March 7, 2011
NOT FASCIST, BUT NAZI:
Le Pen Is Mightier: Why, just four years after its supposed demise, does France’s National Front have its highest poll ratings ever? (CHRISTOPHER CALDWELL, 3/14/11, Weekly Standard)
France needs to reexamine its membership in the European Union (which has robbed great nations of their sovereignty and saddled them with an unworkable currency) and in NATO (which has subordinated the country’s foreign policy interests to those of the United States), and it should not make a dogma of free trade. “This identity-killing globalization,” she said at Tours, “has turned into an economic horror, a social tsunami, a moral Chernobyl.” Then she led into more familiar FN themes—the International Monetary Fund, the “demographic submersion” of France, self-appointed elites, and the need for French citizens to “pick up the flag.” Ms. Le Pen is a candidate in next year’s presidential election, and a poll released in October showed her hovering at a stunning 19 percent in the polls, which put her just a couple of points behind Sarkozy and Socialist hopeful Martine Aubry, the mayor of Lille. (Dominique Strauss-Kahn, president of the IMF and a former Socialist finance minister, was at 30 percent, but he has not yet decided whether to run.) French newspapers warn that a repeat of 2002 is possible, with the FN knocking one of the major parties out of the running.What went wrong with Sarkozy?

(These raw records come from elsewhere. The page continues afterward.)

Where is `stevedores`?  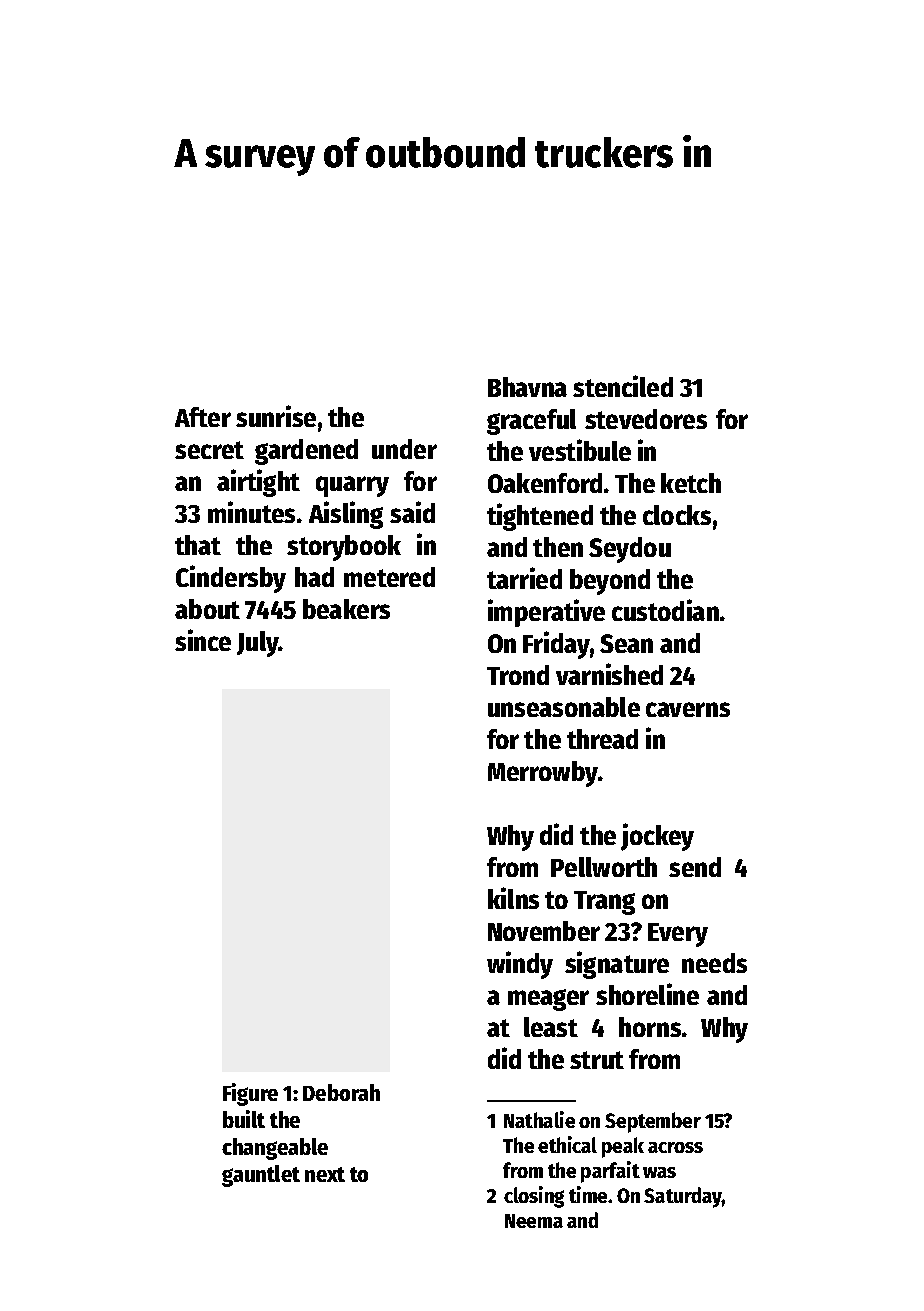
stevedores is located at coordinates (646, 419).
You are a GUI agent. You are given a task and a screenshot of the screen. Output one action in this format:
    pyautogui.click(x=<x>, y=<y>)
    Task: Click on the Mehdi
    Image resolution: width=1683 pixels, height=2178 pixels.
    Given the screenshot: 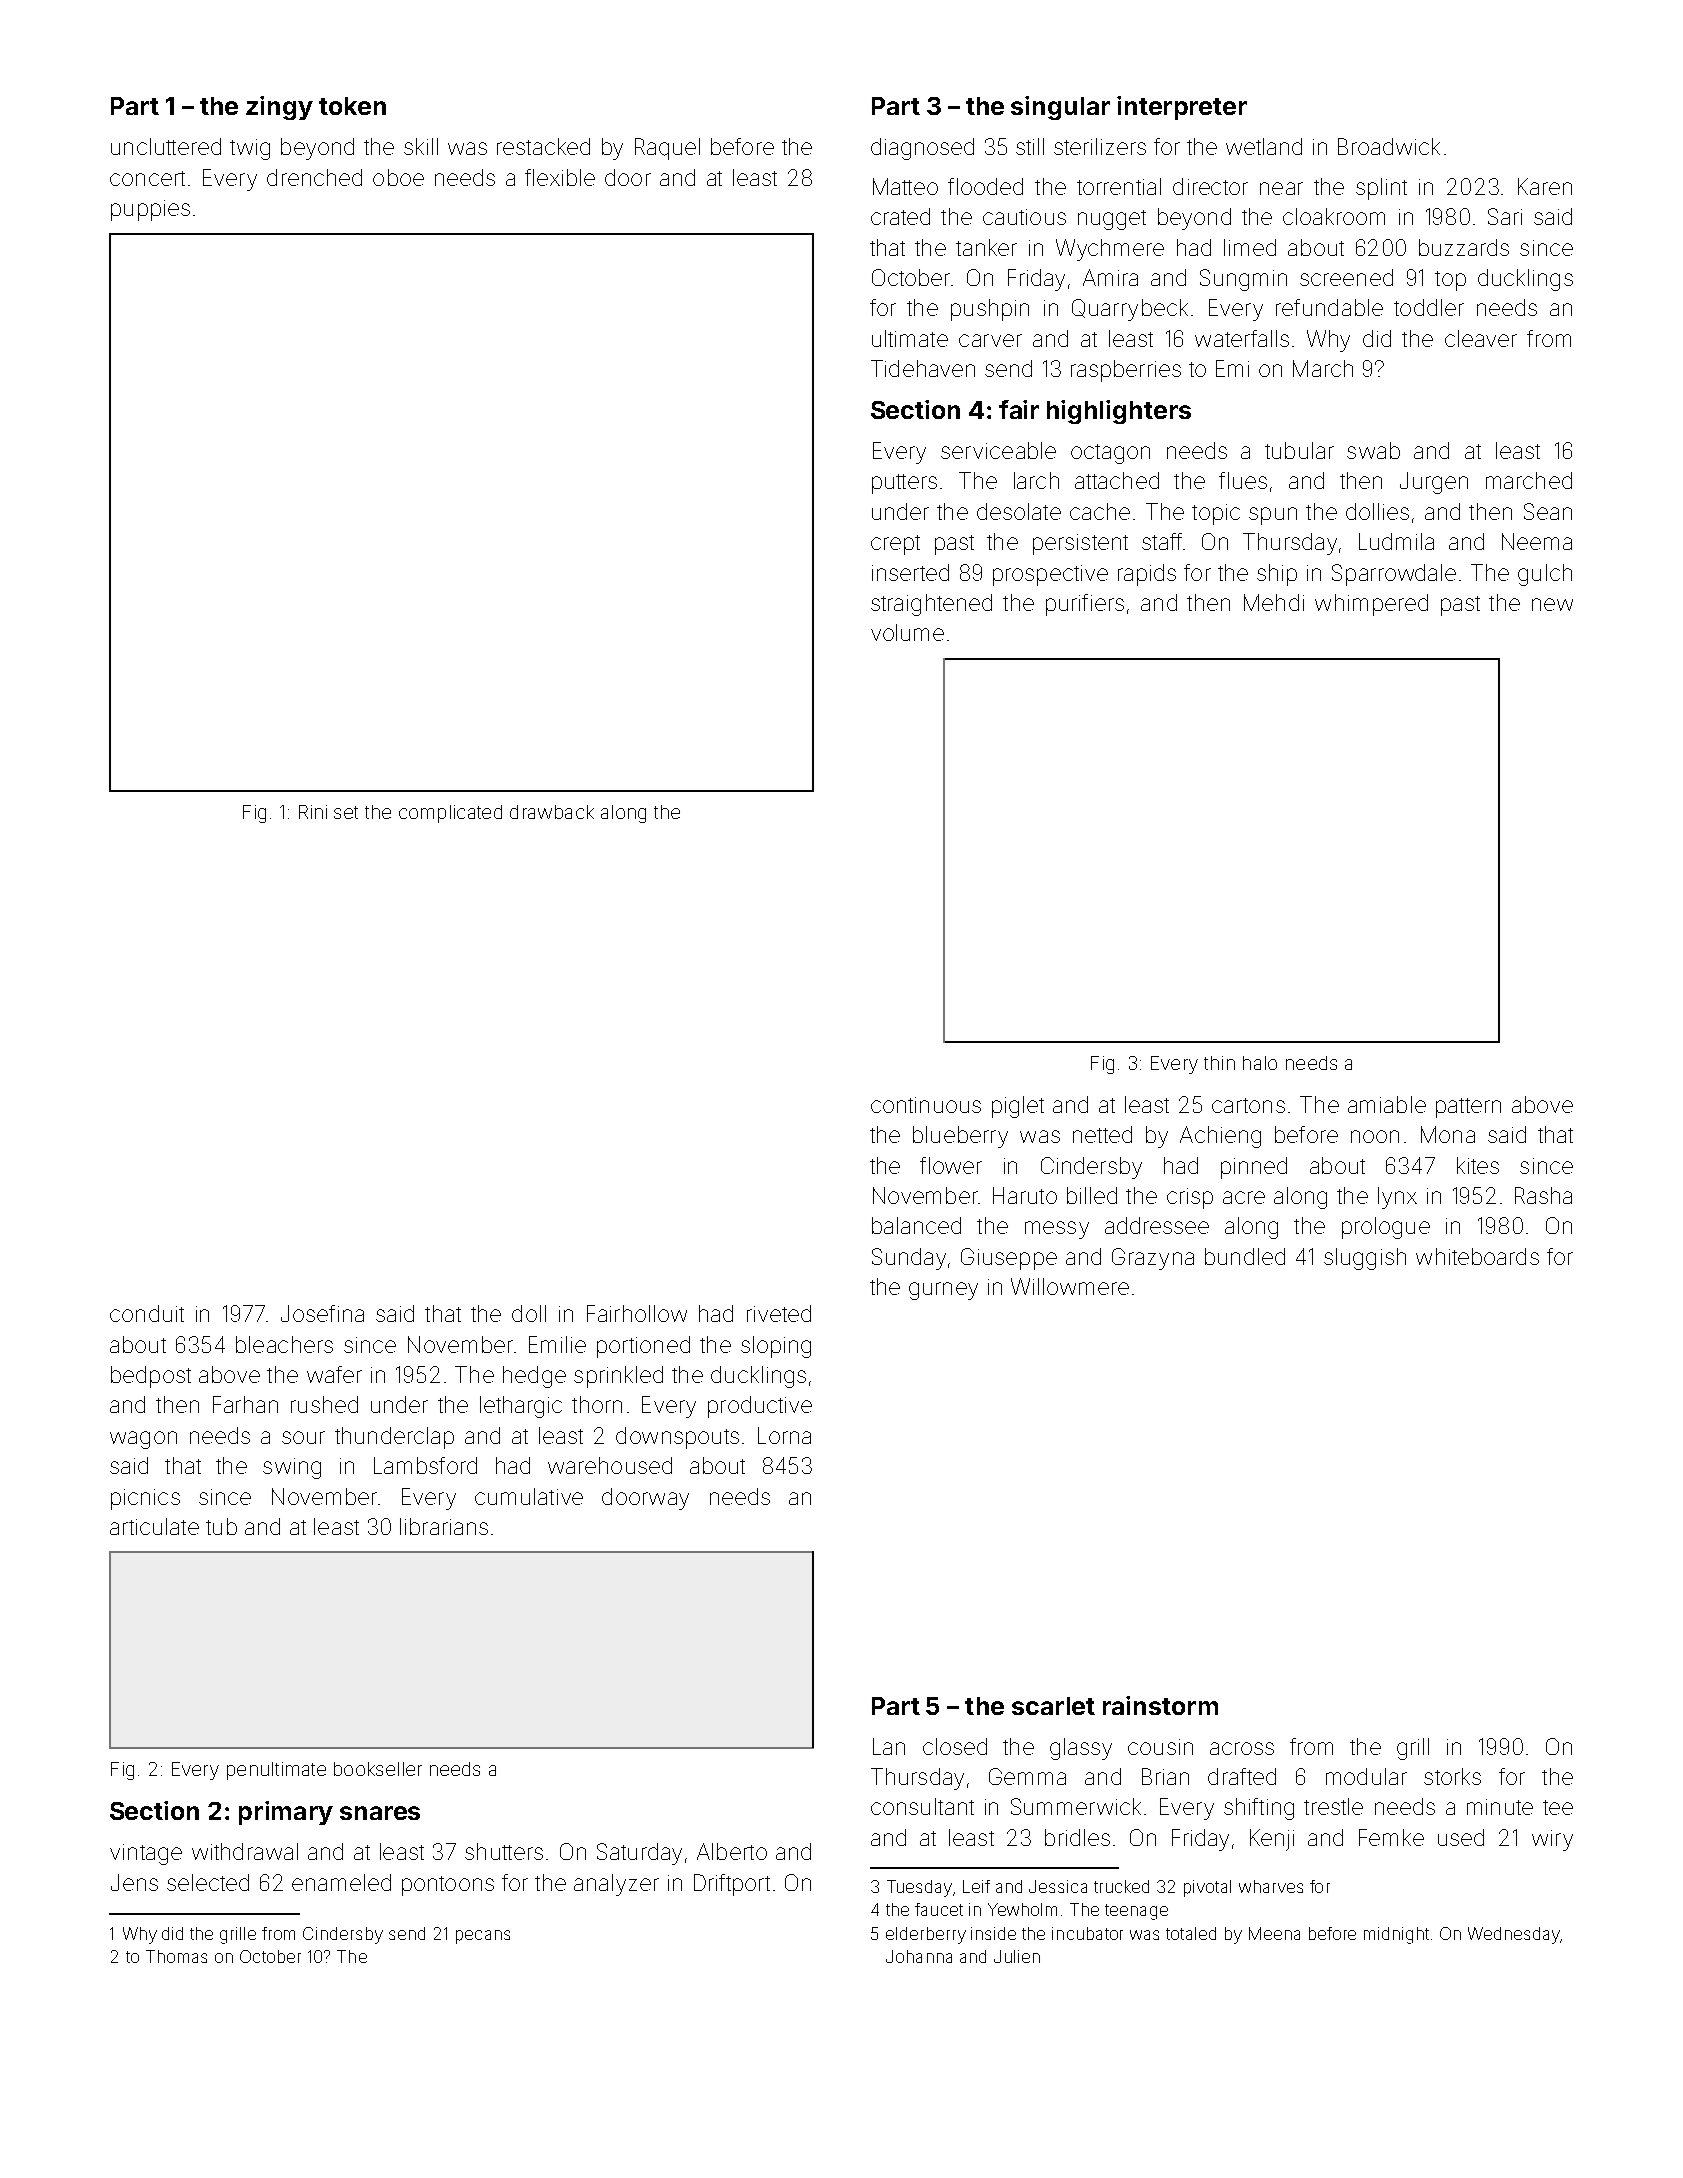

It is not immediately obvious why Sarkozy, who promised a wide-ranging program of reform, should be endangered by an antiestablishment candidate. After all, he has delivered reforms. He toughened criminal penalties for repeat offenders. He fixed France’s labor laws to make it harder for public employee unions to bring the country to a grinding halt with strikes. In the face of massive protests, he stuck to his guns and pushed through a new law that will significantly raise French retirement ages. And he has broadened the so-called “fiscal shield,” a government guarantee to taxpayers that no one will pay the state more than half of what he earns. He brought France back into full membership in NATO, four decades after Charles de Gaulle withdrew from the Western alliance.
Sarkozy nonetheless finds himself in a bad political position, from which his formidable skills as a campaigner may be insufficient to extricate him.
Nonetheless? What made him think an aging French population either wanted to work or to take on responsibilities beyond their borders?